When the line containing "The image size is (1193, 842)." appears in the data below, begin copying there and stop only after the line containing "Task: Click the partially".

======== EXERCISE INPUTS

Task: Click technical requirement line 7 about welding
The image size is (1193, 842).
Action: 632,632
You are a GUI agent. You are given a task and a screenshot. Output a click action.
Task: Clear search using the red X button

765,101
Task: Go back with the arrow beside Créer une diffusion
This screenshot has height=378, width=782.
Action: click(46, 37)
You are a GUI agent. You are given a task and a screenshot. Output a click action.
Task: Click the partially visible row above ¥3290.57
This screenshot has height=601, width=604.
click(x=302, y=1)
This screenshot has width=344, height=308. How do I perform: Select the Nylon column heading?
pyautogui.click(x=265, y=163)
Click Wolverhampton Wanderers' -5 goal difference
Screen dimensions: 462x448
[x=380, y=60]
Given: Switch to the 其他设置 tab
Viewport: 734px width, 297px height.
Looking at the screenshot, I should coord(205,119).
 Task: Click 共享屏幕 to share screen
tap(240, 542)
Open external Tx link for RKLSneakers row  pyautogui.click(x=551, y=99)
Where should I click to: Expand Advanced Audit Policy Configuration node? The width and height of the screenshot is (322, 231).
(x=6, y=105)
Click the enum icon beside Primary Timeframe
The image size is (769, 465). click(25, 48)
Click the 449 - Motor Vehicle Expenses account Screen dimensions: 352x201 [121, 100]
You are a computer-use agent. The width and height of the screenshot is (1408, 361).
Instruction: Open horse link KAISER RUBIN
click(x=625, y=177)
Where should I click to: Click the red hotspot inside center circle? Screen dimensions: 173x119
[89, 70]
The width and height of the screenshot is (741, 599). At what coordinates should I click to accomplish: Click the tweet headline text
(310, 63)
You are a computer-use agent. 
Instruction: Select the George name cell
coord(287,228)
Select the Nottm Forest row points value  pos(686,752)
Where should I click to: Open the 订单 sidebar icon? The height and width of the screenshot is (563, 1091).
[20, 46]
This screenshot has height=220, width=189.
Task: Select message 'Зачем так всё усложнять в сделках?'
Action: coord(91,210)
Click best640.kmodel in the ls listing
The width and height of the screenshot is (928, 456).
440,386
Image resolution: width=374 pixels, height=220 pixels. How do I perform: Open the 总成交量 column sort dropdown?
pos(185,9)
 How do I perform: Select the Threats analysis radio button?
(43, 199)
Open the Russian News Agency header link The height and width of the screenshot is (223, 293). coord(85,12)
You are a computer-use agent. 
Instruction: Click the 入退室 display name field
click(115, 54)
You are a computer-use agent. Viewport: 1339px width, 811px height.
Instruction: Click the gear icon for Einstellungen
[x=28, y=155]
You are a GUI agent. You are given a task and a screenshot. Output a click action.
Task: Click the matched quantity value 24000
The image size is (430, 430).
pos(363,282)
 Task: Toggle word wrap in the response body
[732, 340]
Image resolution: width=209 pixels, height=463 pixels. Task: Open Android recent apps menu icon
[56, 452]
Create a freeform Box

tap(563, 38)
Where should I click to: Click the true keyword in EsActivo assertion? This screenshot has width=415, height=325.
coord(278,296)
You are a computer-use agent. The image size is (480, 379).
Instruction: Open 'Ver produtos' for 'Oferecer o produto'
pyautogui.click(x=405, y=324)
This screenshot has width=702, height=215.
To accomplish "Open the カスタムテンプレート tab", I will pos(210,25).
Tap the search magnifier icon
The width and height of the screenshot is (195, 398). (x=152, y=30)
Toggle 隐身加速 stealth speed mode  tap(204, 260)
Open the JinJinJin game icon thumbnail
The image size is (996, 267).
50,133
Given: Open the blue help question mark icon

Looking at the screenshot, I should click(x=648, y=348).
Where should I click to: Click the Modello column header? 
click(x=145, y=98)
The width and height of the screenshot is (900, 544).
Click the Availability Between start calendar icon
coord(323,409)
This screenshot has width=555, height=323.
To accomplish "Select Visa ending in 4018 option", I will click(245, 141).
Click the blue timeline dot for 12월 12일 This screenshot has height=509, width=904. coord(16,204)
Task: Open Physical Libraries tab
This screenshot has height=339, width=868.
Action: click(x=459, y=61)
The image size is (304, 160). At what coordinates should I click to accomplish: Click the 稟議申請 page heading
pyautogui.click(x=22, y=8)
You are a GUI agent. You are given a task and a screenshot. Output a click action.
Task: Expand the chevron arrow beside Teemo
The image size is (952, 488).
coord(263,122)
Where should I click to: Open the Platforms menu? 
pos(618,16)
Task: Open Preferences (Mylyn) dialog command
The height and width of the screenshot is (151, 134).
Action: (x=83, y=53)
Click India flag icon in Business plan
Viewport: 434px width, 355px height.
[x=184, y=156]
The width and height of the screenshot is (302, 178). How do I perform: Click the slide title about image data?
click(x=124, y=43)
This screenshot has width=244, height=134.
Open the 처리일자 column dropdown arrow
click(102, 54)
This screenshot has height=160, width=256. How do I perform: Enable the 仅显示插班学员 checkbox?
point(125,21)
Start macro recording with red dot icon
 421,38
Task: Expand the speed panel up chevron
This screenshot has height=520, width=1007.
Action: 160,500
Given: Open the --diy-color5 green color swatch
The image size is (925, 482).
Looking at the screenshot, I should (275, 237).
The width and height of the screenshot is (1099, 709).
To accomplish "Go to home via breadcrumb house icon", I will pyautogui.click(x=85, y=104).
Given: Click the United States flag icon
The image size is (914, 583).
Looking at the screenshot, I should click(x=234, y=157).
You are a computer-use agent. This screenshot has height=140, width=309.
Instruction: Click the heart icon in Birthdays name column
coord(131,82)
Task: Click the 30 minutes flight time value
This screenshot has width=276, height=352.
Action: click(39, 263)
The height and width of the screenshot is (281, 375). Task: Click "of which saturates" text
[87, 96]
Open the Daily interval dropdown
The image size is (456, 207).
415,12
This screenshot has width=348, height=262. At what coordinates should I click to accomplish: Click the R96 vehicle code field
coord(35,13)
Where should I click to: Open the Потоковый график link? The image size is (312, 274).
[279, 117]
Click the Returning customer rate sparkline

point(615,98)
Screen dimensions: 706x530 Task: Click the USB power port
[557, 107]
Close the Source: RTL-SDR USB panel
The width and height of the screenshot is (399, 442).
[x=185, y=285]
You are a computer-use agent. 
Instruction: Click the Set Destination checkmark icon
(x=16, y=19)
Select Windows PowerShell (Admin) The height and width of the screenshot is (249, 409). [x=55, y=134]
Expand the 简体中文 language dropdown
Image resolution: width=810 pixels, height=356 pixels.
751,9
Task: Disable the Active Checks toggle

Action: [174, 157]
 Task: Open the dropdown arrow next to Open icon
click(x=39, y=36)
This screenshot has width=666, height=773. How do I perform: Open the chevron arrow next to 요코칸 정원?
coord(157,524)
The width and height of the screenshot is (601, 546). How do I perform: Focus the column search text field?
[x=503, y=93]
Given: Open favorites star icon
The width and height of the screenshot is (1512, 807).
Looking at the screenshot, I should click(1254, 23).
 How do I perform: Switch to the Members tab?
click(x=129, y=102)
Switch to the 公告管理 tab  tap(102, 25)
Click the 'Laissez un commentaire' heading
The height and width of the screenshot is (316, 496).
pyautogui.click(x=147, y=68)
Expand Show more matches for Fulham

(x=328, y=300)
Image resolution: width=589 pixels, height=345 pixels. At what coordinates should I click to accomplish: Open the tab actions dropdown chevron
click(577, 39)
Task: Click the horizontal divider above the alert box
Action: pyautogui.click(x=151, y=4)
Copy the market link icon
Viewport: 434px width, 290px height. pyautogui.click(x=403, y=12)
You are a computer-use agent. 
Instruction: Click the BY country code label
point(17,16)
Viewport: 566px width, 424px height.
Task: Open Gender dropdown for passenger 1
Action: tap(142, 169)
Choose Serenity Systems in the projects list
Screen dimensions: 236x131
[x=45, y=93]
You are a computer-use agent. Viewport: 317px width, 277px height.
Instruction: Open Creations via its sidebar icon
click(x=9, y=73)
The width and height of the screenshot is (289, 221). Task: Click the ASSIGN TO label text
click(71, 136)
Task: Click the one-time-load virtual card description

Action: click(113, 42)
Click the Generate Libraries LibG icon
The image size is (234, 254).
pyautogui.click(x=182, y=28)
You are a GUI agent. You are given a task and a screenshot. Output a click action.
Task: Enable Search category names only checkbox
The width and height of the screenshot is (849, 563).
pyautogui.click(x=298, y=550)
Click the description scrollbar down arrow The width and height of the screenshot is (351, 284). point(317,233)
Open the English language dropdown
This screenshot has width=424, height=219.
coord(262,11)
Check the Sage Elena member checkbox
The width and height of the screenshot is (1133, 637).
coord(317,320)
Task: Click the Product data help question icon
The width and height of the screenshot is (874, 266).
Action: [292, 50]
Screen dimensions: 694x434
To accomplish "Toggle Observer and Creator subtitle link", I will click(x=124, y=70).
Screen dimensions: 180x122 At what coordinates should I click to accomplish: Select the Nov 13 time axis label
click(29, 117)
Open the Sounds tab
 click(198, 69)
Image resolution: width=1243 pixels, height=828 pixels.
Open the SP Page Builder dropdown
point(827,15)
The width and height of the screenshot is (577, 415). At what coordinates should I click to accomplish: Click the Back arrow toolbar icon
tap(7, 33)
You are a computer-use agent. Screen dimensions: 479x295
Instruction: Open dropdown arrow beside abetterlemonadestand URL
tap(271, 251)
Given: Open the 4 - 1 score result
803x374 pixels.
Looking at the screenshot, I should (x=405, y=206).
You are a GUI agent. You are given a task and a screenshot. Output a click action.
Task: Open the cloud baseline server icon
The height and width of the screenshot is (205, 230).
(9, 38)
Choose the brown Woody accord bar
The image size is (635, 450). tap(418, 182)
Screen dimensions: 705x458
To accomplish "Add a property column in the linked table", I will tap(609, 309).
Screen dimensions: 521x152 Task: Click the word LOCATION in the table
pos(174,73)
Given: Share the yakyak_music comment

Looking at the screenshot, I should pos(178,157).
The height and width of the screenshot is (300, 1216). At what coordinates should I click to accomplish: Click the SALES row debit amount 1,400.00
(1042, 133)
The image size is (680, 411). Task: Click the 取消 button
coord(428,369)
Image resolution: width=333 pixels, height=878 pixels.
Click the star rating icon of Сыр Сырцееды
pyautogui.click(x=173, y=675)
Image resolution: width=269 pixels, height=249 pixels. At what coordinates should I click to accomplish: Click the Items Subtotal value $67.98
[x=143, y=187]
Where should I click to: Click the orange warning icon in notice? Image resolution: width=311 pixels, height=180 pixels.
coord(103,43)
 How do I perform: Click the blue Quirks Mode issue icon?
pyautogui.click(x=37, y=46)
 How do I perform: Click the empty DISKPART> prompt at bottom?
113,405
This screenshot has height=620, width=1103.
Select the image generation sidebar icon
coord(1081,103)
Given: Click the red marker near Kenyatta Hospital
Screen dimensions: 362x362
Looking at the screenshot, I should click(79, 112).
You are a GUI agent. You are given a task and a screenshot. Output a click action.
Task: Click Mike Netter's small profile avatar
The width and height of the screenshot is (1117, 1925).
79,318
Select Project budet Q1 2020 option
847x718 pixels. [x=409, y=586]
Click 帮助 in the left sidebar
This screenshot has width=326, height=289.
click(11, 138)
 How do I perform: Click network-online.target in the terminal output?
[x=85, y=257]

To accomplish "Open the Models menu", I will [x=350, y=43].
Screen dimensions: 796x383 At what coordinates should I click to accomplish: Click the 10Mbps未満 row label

================

▶ _TASK RESPONSE_:
The image size is (1193, 842).
Action: 632,632
You are a GUI agent. You are given a task and a screenshot. Output a click action.
Task: Clear search using the red X button

765,101
Task: Go back with the arrow beside Créer une diffusion
This screenshot has height=378, width=782.
Action: click(46, 37)
You are a GUI agent. You are given a task and a screenshot. Output a click action.
Task: Click the partially visible row above ¥3290.57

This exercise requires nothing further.